═══ Passage provided
RIA Hypothetical Performance In The Context Of The SEC Marketing Rule

The SEC Marketing Rule governs a variety of marketing-type activities that registered investment advisers (RIAs) may undertake. Performance marketing, in addition to other types of marketing, such as affiliate marketing, including via endorsements and testimonials as well as third party ratings, are some of the key components that comprise the Marketing Rule. RIA hypothetical performance is a subset of the broader classification of “performance marketing” and includes a variety of additional compliance obligations.


Primary Resource 

SEC final rule (the “Final Rule”) of the marketing rule (the “Marketing Rule”) under the Investment Advisers Act of 1940 (“Advisers Act”).

“Advertisement” under the Marketing Rule (in relevant part) includes:

“any direct or indirect communication an investment adviser makes that: (i) offers the investment adviser’s investment advisory services with regard to securities to prospective clients or private fund investors, or (ii) offers new investment advisory services with regard to securities to current clients or private fund investors.”

SEC Final Rule of the Marketing Rule

While the relevant (1st part of the) definition of “advertisement” does not include one-on-one communications, hypothetical performance does not qualify for the “one-on-one exclusion unless provided in response to an unsolicited investor request or to a private fund investor.”1

Hypothetical Performance Defined

The final rule defines “hypothetical performance” as “performance results that were not actually achieved by any portfolio of the investment adviser” and explicitly includes, but is not limited to, model performance, backtested performance, and targeted or projected performance returns.2

Compliance Steps

General Prohibitions 

Advertisements, including hypothetical performance, are subject to the “general prohibitions” ranging from untrue statements of a material fact, omitting to state a material fact, substantiation of claims, the requirement to be fair and balanced, as well as the prohibition against advertisements that are otherwise materially misleading. 

Recordkeeping

The Marketing Rule requires a variety of recordkeeping, including but not limited to records of all advertisements, such as those concerning performance, as well as “books and records” used to form the basis for the calculation of the performance, as well as records of the “intended audience” for any hypothetical performance.
══════
═══ Supplied information
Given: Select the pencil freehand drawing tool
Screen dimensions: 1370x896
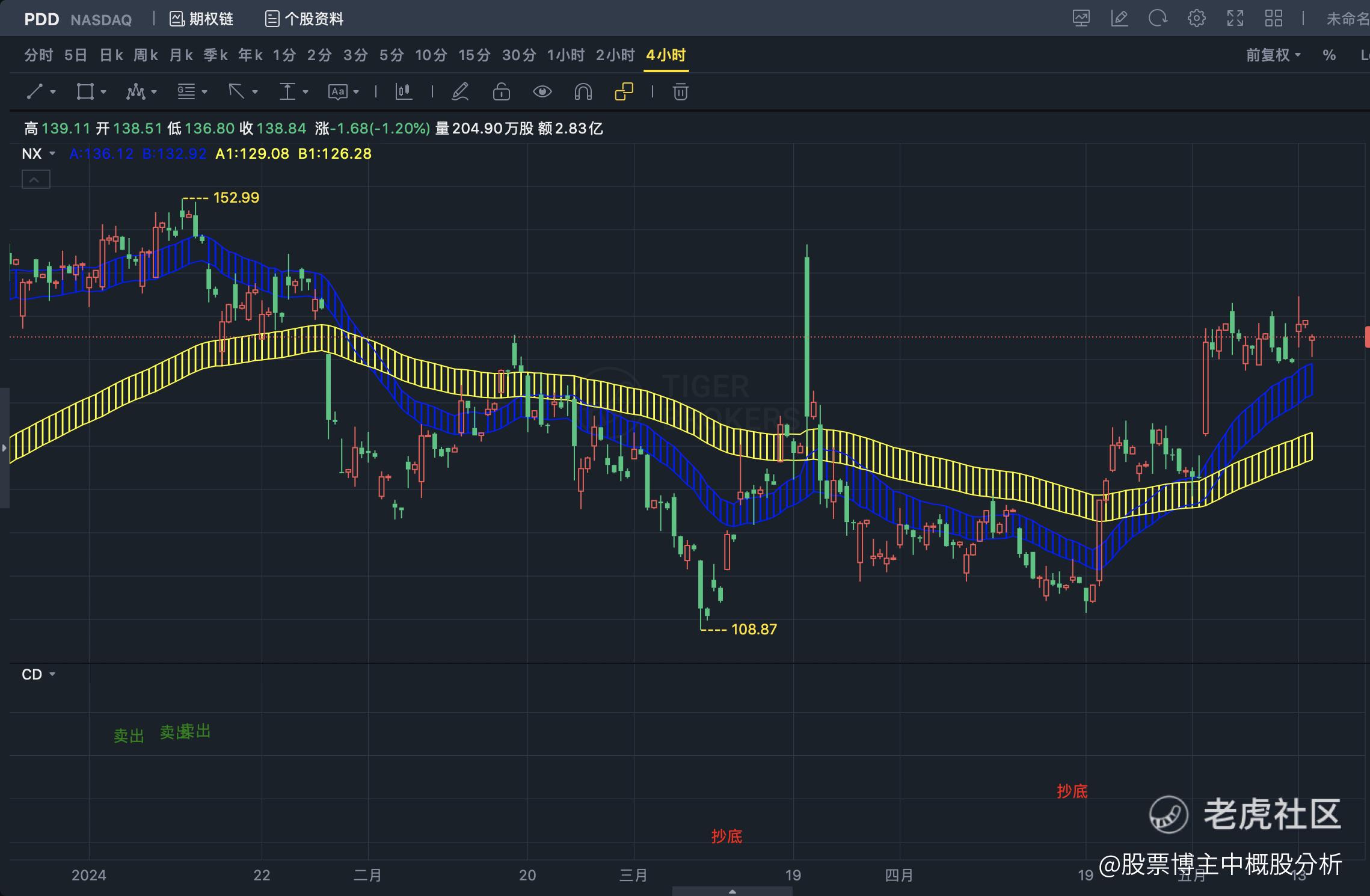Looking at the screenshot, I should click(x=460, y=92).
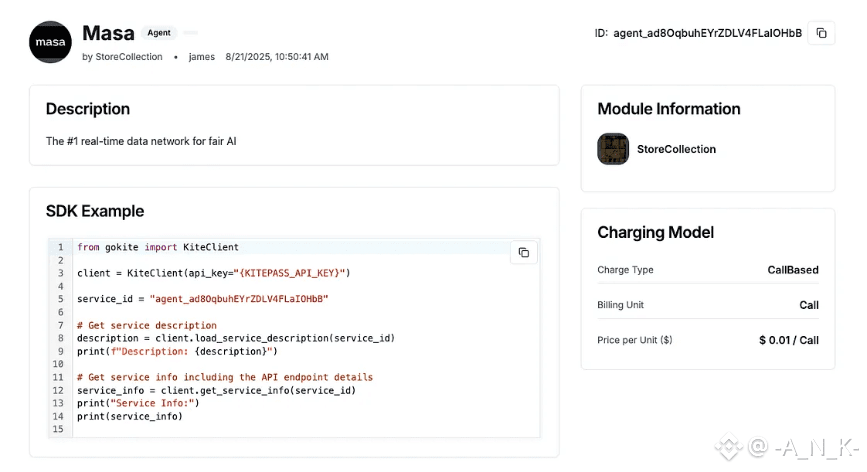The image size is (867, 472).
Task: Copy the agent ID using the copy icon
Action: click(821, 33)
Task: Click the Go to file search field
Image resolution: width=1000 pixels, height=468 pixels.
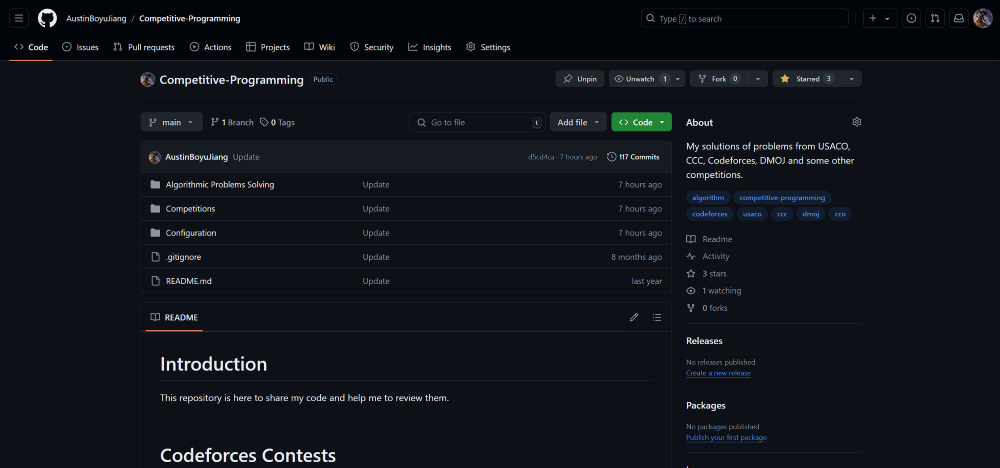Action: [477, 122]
══════
═══ Supplied information
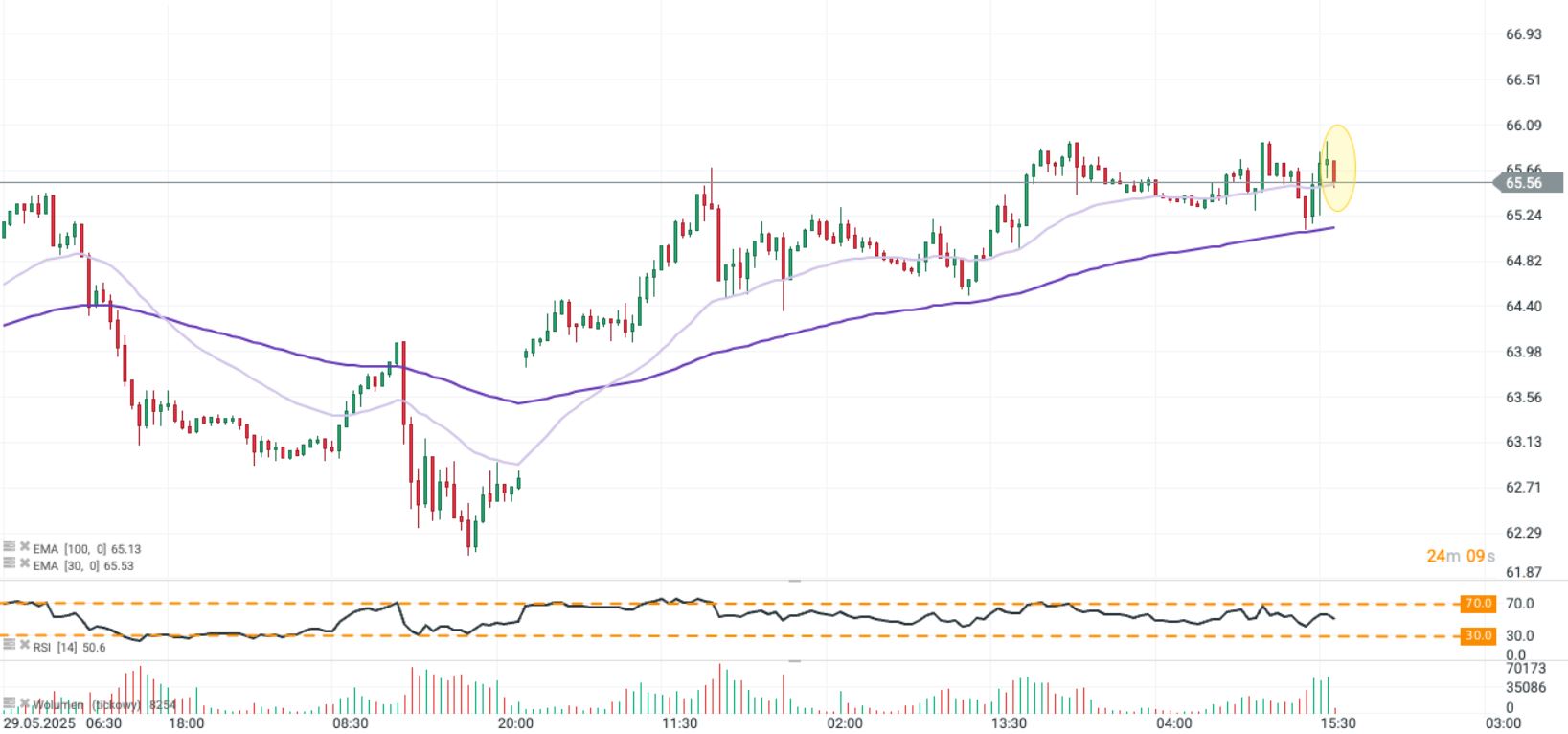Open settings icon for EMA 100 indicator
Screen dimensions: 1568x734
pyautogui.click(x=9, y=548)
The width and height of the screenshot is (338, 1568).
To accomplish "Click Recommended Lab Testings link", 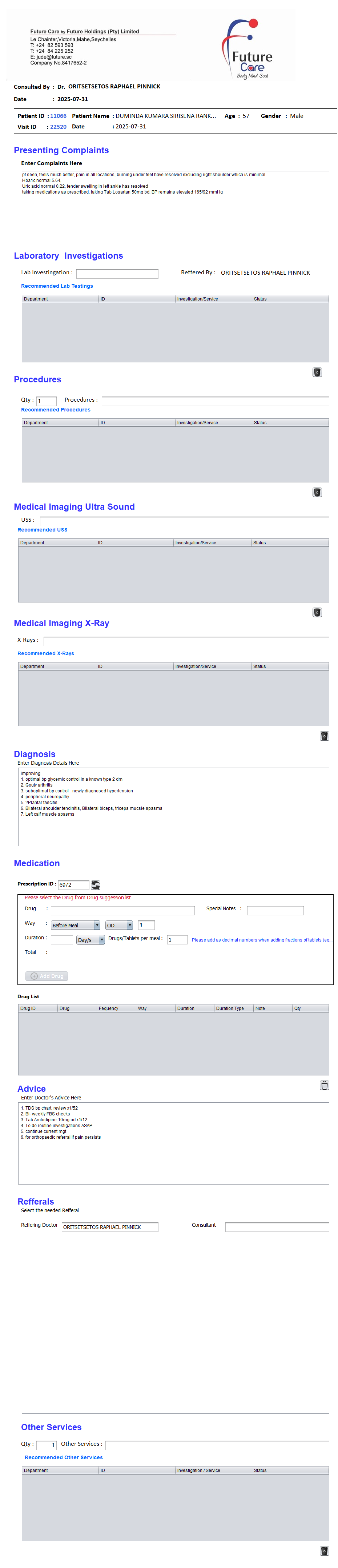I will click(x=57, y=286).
══════
• To be done
Continue the passage on RIA hypothetical performance under the SEC Marketing Rule, starting right after its recordkeeping paragraph.

• Result of the exercise
In addition to the general prohibitions and recordkeeping, hypothetical performance requires the following: 

  • Policies and Procedures: Document the “intended audience” (retail, institutional, high net worth, etc.).3 Implement “policies and procedures” to ensure the hypothetical performance “is relevant to the likely financial situation and investment objectives of the intended audience of the advertisement.”
  • Criteria and Assumptions: Provide sufficient information to enable the intended audience to understand the criteria used and assumptions made in calculating such hypothetical performance (for example, trading dynamics, income, cash flow, fees, and calculation methodology). While hypothetical performance is not required to include the prescribed time periods (1,5,10 years), the period of disclosure required will differ based on the sophistication of the investor and the likelihood of misleading the intended audience. 4
  • Risk Information: Provide sufficient information to enable the intended audience to understand the risks and limitations of using such hypothetical performance in making investment decisions (for example, noting hypothetical performance does not account for any impact of material economic and market factors on investing, changes to the strategy over time, and the benefit of hindsight).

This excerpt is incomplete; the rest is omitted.